Sabe-se que a composição de membranas celulares de peixes antárticos é muito rica em ácidos graxos insaturados. Estes tornam as membranas mais fluidas, mantendo, mesmo no frio, a permeabilidade necessária para realizar as inúmeras trocas que ocorrem entre o meio externo e as células. A permeabilidade aumentada, entretanto, gera alguns problemas. Durante a produção de ATP ocorre sempre um certo vazamento de prótons pela membrana. As mitocôndrias de peixes antárticos, com membranas mais permeáveis ao oxigênio, apresentam também o vazamento de prótons mais acentuado. Esse vazamento diminui a velocidade das reações das mitocôndrias e, em princípio, geraria a necessidade de aumentar sua capacidade oxidativa, para manter a produção de ATP na mesma quantidade. Esse fenômeno realmente ocorre em alguns peixes de regiões temperadas durante o inverno.
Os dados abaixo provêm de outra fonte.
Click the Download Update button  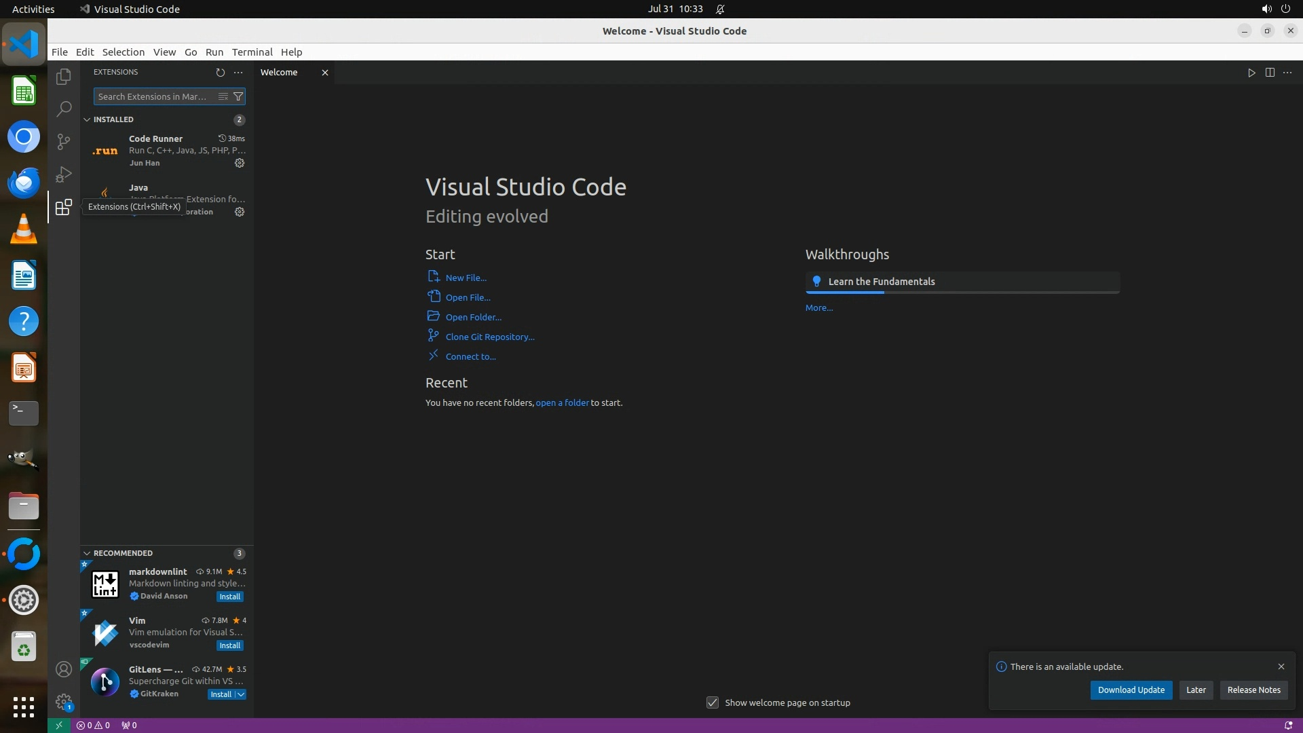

O maior problema é que a aceleração dos processos oxidativos gera maior quantidade das assim chamadas espécies reativas de oxigênio (ROS). As ROS são uma classe de substâncias como, por exemplo, os peróxidos (H2O2) que por serem muito reativas atacam as estruturas celulares vitais, tais como o DNA, além de danificarem as próprias membranas. Desse modo, para evitar a formação excessiva de ROS em um ambiente que é sempre frio, dados recentes indicam que houve a redução da capacidade oxidativa das mitocôndrias de peixes antárticos, ou seja, a diminuição de produção de ATP de cada uma delas, para contornar o problema do excesso de ROS. Entretanto, o número de mitocôndrias por volume de músculo esquelético aumentou e pode ser mais do que o dobro do que o encontrado em espécies tropicais, principalmente em peixes demersais antárticos de atividade moderada. O aumento de mitocôndrias, entretanto, parece não estar relacionado simplesmente a um aumento da produção de ATP, mas a outros motivos mais complexos, como veremos a seguir.
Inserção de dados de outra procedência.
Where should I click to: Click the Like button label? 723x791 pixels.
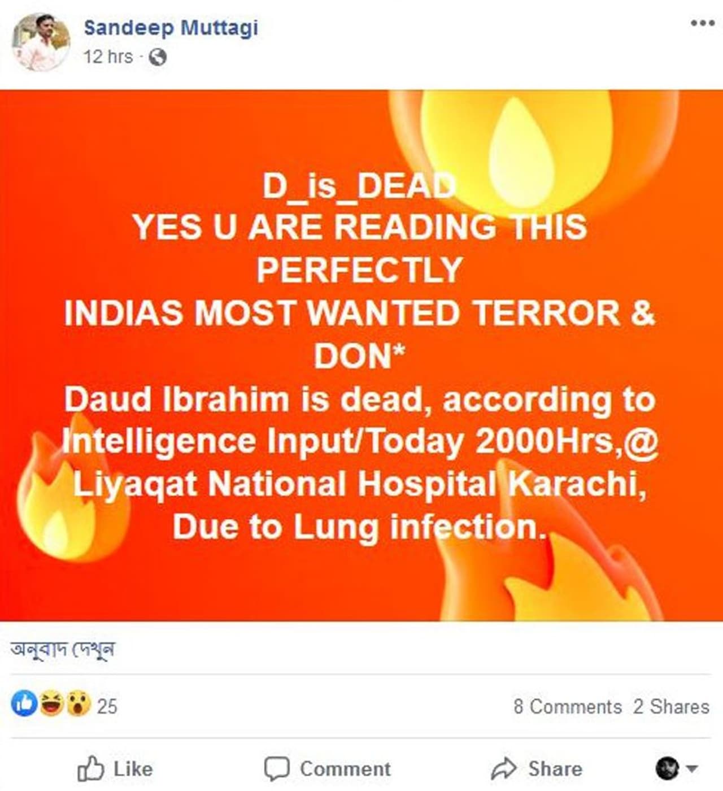133,769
Muitos invertebrados e peixes antárticos são estenotérmicos, isto é, não suportam grandes variações de temperatura. Alguns deles, principalmente os invertebrados que vivem nas latitudes mais altas, não sobrevivem em temperaturas acima dos 3°C ou 4°C. Os peixes parecem ser um pouco mais resistentes, mas, mesmo assim, não toleram grandes períodos em temperaturas altas (Fig.1). Um dos motivos é, provavelmente, a parada de funcionamento das mitocôndrias devido ao excesso de vazamento de prótons durante a produção de ATP, já que as membranas se tornam muito fluidas, pois não conseguem alterar sua composição. Peixes de regiões temperadas são capazes de modificar a composição das membranas celulares de acordo com a temperatura e possuem a necessária labilidade para, até certo ponto, aumentar o fornecimento de oxigênio para os tecidos quando preciso.
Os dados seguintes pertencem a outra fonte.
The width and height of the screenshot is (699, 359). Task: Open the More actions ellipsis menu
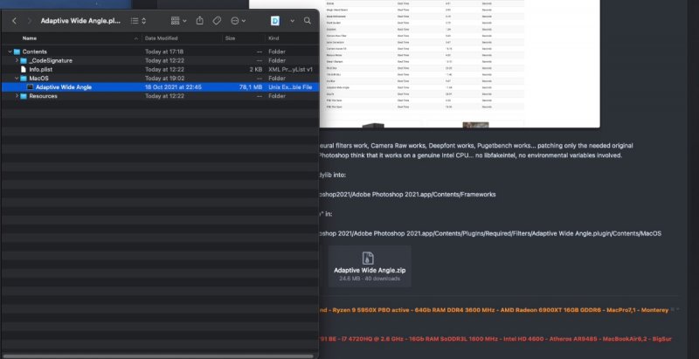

A presença de um grande número de mitocôndrias, com capacidade reduzida, parece estar mais relacionada com a distribuição de oxigênio do que com a produção de energia. Os animais ectotérmicos antárticos parecem não ter a capacidade suficiente para obter e distribuir a quantidade de oxigênio exigida pela maior demanda metabólica, quando a temperatura aumenta. Além disso, no frio, o oxigênio se difunde mais lentamente pelos tecidos. Como as membranas das mitocôndrias tem muita afinidade pelo oxigênio, elas serviriam como fontes de reserva e como fontes de distribuição do gás, o que explicaria a necessidade de sua maior ocorrência.
A composição do plasma de peixes antárticos é também bastante diferente da de peixes de locais mais quentes, pois possui um conteúdo muito menor de fosfolipídios e colesterol, por exemplo. Essa adaptação serviria para tornar o plasma menos viscoso e compensar a presença de outras substâncias como as proteínas anticongelantes, que ocorrem em grande quantidade. A quantidade de células sanguíneas e também a de hemoglobina são, em geral, reduzidas em peixes antárticos chegando praticamente a zero nos peixes-gelo. Essa também seria uma medida para reduzir a viscosidade do plasma em temperaturas baixas e facilitar a circulação sanguínea. Outras adaptações serão tratadas no próximo artigo.
Figura 1 - Pagothenia borchgrevinki, um peixe antártico em sua toca de gelo. Fotógrafo: Norbert Wu/ Minden Pictures/National Geographic Creative, Picture Id: 1160366. Veja mais fotos em: http://www.natgeocreative.com/photography/norbertwumindenpictures
Leituras sugeridas
Guderley, H. 2004. Metabolic responses to low temperature in fish muscle. Biol. Rev., 79:409-427.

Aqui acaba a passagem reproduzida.